== ABOUT THIS TASK ==
Copy each entry below without any change.

(Saved entries)
################
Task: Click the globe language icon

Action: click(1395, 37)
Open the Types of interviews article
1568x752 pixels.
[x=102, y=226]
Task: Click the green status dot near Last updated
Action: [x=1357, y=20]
################
== WRITTEN REPLY ==
Task: Click the globe language icon

Action: click(1395, 37)
Open the Types of interviews article
1568x752 pixels.
[x=102, y=226]
Task: Click the green status dot near Last updated
Action: [x=1357, y=20]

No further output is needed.